Handling Routine One-To-Many Relationships in the Dimensional Model

vbcastora Wed Feb 18, 2009 4:44 pm

The more I am exposed to dimensional modeling, the more I understand it is as much an art as it is a science. In addition, my experience in IT has taught me that there a number of ways to skin the proverbial cat and that the same problem may be solved a number of different and valid ways. Lately, I have been struggling with your run-of-the-mill one-to-many relationships (based in the OLTP system) that need to be transformed into a dimensional model. Specifically, the business users are looking to slice data by things such as a persons degrees or qualifications (MD, PhD, JD, etc.) and possibly specialty (or specialties). In the OLTP, this is your standard Person->PersonDegree<-Degree, kind of thing, and I am not sure if there some sort of general pattern for moving this and other data relationships of this type into the dimensional world.

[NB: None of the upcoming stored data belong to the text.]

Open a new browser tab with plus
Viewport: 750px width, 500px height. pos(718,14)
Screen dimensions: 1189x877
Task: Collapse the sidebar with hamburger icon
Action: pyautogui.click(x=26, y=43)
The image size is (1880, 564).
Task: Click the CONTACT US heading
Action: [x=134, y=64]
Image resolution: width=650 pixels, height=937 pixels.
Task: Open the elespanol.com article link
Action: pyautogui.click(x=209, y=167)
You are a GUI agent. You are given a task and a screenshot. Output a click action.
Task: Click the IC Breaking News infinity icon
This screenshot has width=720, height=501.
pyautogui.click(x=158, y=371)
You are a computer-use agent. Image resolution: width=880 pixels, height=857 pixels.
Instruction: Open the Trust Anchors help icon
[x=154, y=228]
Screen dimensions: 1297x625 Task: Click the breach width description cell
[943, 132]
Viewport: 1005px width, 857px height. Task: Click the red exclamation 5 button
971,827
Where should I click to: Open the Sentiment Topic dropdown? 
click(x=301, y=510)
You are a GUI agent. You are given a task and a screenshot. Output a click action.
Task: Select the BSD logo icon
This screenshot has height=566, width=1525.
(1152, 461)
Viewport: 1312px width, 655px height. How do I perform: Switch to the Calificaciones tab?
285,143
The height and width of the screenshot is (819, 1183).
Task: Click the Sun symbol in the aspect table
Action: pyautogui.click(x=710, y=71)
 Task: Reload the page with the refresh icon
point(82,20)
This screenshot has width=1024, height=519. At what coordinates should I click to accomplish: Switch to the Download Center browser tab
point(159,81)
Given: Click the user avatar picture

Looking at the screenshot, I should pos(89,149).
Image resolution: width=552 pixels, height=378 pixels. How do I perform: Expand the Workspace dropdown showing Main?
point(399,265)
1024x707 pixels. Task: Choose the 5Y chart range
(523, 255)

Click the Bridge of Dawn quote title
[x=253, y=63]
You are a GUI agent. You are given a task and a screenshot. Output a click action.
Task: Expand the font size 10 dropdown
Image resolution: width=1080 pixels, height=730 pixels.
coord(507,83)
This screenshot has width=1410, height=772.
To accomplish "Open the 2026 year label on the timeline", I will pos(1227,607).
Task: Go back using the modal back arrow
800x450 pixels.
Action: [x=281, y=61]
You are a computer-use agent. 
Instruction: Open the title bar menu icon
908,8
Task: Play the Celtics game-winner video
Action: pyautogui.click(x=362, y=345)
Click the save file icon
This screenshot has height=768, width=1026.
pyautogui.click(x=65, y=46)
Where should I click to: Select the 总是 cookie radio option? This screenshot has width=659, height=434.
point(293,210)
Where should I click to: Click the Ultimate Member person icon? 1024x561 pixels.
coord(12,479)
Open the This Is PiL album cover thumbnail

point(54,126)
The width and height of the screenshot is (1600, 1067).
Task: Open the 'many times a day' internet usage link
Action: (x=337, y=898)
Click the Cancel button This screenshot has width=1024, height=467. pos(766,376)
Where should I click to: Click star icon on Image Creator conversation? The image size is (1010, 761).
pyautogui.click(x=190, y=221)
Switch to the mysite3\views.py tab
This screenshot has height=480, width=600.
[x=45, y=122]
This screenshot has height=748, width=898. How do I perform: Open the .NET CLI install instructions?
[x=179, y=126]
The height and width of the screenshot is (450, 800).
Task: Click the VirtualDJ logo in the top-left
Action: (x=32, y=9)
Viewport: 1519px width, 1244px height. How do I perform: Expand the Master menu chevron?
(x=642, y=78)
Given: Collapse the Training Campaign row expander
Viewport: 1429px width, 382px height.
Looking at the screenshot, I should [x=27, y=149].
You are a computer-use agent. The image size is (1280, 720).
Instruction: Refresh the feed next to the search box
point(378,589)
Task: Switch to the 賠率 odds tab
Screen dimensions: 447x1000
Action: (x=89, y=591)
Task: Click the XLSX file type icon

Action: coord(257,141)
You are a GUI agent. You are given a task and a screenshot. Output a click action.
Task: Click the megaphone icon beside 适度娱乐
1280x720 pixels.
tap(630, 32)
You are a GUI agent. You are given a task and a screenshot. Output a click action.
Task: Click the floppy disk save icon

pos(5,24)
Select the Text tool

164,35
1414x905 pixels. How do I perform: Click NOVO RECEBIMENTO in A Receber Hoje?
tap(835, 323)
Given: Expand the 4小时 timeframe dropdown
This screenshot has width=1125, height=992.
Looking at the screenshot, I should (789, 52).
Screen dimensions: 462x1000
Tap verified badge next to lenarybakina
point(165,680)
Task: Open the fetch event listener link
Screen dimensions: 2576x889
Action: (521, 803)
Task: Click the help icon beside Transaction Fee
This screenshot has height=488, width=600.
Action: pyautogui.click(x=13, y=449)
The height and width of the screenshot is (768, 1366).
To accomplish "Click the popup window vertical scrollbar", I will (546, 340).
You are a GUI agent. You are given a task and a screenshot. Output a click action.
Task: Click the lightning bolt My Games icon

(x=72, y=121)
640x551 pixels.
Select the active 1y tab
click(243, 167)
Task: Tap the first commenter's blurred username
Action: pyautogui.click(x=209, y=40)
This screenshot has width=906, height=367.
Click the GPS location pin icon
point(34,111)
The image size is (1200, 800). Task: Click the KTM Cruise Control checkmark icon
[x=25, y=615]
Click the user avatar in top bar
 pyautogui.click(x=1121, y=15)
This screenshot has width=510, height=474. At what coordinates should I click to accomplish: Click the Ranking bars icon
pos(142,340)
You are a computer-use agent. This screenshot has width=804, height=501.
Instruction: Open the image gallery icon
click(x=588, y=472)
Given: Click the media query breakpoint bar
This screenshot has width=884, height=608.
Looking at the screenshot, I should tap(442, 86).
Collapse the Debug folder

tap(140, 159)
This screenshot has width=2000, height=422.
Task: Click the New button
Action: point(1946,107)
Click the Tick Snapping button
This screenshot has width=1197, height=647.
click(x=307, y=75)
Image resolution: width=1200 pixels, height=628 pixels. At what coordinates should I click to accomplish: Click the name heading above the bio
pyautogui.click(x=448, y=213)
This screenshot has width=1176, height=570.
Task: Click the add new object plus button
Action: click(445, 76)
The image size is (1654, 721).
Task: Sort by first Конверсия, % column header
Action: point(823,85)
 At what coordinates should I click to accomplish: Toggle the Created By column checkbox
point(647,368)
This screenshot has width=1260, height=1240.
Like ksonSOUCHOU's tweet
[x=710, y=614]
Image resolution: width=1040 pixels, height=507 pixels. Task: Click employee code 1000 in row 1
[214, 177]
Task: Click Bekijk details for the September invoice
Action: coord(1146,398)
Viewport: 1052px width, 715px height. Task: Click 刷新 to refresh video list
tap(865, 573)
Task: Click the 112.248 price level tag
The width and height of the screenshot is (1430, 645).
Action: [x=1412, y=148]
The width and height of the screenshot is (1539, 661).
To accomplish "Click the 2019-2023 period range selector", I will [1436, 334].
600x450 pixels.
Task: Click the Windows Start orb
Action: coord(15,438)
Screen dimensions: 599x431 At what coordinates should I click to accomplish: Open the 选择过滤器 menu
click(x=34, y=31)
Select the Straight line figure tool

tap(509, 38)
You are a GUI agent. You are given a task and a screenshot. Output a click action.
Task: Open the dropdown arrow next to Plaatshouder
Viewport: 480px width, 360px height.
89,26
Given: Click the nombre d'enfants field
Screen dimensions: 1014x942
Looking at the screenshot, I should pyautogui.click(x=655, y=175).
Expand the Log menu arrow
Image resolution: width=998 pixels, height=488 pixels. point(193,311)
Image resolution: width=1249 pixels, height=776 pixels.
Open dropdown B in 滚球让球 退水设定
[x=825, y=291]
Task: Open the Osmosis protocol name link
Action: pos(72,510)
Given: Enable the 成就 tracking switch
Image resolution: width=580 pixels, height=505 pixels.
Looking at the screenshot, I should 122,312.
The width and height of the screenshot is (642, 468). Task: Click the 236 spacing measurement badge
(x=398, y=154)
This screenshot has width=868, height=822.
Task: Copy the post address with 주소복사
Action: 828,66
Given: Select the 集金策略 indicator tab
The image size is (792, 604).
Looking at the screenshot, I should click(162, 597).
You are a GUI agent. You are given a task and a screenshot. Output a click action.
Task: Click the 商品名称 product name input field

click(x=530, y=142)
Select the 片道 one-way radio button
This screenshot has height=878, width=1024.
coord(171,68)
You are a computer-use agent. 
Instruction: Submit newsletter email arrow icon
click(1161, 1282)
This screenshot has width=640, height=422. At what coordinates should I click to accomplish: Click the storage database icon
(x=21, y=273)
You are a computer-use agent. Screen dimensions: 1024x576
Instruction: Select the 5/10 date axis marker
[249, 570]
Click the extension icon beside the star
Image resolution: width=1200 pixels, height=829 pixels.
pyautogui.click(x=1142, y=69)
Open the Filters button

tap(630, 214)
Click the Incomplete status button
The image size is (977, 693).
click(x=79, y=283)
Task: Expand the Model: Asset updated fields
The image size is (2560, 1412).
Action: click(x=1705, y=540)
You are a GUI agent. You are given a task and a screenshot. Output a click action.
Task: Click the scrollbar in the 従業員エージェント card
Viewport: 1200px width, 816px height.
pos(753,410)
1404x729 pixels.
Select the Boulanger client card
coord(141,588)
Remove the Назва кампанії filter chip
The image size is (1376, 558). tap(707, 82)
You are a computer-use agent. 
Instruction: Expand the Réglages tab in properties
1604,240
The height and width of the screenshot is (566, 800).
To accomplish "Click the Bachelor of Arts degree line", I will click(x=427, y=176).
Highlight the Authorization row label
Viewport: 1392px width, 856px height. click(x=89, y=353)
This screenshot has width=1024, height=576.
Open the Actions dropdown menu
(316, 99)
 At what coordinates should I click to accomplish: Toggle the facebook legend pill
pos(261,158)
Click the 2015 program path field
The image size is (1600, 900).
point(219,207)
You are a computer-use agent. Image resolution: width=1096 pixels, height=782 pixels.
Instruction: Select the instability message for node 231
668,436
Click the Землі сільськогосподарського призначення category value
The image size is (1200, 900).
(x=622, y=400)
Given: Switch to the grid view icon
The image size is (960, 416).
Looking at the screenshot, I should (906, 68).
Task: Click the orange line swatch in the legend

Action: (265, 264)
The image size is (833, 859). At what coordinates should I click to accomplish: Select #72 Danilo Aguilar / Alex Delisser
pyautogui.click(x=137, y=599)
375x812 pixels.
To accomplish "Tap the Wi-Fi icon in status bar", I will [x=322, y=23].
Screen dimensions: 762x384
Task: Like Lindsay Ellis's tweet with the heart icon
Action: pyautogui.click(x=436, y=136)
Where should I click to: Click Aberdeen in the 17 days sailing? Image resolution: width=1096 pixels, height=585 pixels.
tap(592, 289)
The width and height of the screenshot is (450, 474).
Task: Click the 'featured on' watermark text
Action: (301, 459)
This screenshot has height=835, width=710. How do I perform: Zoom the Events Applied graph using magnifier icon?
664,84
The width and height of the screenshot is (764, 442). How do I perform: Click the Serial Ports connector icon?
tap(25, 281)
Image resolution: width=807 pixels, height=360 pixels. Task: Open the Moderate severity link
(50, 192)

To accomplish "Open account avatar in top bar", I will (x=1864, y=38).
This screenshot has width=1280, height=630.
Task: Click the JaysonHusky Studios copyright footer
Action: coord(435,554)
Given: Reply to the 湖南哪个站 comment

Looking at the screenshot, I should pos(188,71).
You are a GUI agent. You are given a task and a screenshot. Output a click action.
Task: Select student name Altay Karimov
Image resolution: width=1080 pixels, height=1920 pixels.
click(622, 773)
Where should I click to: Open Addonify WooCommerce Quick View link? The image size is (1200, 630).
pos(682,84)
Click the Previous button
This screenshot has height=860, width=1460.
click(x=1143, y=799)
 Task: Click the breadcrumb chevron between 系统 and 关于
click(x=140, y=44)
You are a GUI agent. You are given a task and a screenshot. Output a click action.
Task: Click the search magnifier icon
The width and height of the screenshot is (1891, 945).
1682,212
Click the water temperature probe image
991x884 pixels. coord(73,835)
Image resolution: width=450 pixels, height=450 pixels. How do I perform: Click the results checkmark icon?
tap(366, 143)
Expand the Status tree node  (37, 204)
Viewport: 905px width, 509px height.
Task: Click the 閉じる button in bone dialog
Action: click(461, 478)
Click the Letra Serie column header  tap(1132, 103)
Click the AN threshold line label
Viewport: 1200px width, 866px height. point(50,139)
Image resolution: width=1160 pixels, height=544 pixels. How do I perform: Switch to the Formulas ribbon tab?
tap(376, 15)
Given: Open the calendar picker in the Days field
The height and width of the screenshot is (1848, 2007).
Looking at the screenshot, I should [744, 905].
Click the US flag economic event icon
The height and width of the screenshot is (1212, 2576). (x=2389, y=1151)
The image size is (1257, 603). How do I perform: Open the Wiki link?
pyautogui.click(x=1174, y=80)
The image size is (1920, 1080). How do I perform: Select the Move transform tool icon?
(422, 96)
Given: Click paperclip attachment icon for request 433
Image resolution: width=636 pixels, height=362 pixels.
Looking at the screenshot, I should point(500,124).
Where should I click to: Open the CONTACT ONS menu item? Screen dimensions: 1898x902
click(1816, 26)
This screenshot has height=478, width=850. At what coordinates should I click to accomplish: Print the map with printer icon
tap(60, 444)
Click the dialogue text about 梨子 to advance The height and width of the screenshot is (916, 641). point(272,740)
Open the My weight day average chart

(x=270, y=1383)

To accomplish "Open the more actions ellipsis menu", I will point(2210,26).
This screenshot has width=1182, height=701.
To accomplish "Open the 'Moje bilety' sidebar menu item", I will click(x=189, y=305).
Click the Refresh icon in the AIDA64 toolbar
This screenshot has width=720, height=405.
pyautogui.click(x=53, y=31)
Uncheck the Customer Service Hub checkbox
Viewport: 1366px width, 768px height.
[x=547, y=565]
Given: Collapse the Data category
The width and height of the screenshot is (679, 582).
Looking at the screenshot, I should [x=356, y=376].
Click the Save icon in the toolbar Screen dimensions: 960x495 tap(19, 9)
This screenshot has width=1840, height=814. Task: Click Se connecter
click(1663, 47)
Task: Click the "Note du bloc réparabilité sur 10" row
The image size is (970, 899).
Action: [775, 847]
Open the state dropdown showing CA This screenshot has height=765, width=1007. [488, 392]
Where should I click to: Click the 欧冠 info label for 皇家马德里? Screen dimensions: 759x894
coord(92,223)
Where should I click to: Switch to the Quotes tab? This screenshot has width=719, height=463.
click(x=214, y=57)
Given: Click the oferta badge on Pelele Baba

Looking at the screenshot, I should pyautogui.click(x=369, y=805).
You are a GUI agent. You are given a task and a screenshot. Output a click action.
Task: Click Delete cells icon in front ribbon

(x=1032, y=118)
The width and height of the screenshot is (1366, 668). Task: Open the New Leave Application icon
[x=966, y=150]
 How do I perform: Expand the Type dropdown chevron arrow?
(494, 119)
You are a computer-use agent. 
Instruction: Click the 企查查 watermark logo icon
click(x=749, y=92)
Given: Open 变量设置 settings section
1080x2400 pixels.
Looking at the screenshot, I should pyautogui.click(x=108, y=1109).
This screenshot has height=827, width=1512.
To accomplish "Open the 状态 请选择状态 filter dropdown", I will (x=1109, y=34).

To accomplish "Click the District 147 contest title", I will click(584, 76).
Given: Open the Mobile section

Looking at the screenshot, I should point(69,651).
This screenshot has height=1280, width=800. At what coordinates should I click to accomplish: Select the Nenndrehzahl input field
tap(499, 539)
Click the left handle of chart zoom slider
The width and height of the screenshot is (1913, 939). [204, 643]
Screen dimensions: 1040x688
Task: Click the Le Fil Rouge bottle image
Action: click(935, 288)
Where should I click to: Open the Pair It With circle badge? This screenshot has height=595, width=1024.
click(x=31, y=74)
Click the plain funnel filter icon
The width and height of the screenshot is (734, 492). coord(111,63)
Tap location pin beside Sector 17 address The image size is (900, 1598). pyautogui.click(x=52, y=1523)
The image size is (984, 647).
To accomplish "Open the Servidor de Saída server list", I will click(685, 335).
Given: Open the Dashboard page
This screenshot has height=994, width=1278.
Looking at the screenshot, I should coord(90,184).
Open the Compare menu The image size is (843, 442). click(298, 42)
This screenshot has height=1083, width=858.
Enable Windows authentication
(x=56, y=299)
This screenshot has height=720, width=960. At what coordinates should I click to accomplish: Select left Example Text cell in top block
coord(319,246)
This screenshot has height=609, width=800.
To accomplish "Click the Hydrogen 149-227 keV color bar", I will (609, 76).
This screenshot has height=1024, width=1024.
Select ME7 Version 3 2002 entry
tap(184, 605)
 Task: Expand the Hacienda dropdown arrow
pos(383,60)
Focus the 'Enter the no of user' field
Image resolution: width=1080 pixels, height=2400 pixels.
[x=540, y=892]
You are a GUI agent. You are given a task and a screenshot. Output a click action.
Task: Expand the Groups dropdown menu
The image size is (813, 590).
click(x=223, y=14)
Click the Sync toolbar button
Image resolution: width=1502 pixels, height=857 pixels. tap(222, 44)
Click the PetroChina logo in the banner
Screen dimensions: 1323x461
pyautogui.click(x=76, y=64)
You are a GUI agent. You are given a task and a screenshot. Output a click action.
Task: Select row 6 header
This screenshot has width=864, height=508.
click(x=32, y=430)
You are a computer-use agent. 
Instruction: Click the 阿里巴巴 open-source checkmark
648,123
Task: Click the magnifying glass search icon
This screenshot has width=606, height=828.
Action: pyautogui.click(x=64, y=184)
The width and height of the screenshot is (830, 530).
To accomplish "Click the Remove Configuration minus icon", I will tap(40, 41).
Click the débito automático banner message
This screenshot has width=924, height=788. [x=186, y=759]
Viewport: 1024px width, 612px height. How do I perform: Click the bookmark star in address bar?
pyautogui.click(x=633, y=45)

In addition, the DW team has been specifically asked to not "limit" the relationship. In other words, we can not simply have three hard degree attributes in the person dimension - so it truly is a one-to-many that needs to be considered. Being that it is a multivalued dimension related more to a dimension (person), than a fact (a payment, for example), I am not sure this is a candidate to push a degree group key down to the fact table via a bridge table - although I don't know. Perhaps this is an acceptable use case for snowflaking. Any guidance or opinions?

Thanks.

mugen_kanosei Thu Feb 19, 2009 7:37 am

This sounds very much like the Keyword outrigger described in The Data Warehouse Toolkit (Second Edition), Chapter 8, page 194. There it describes two ways to handle this situation. The first involves each keyword being a separate row in the outrigger with a skill primary key, and skill group primary key. The problem listed with this approch though was having to use UNION or INTERSECT depending on if your doing an AND/OR for a persons skill sets. The second method involved rolling up the skill group into one line with the skills separated by a character, ex: \PHD\GED\BA\ and doing a substring search with wildcards.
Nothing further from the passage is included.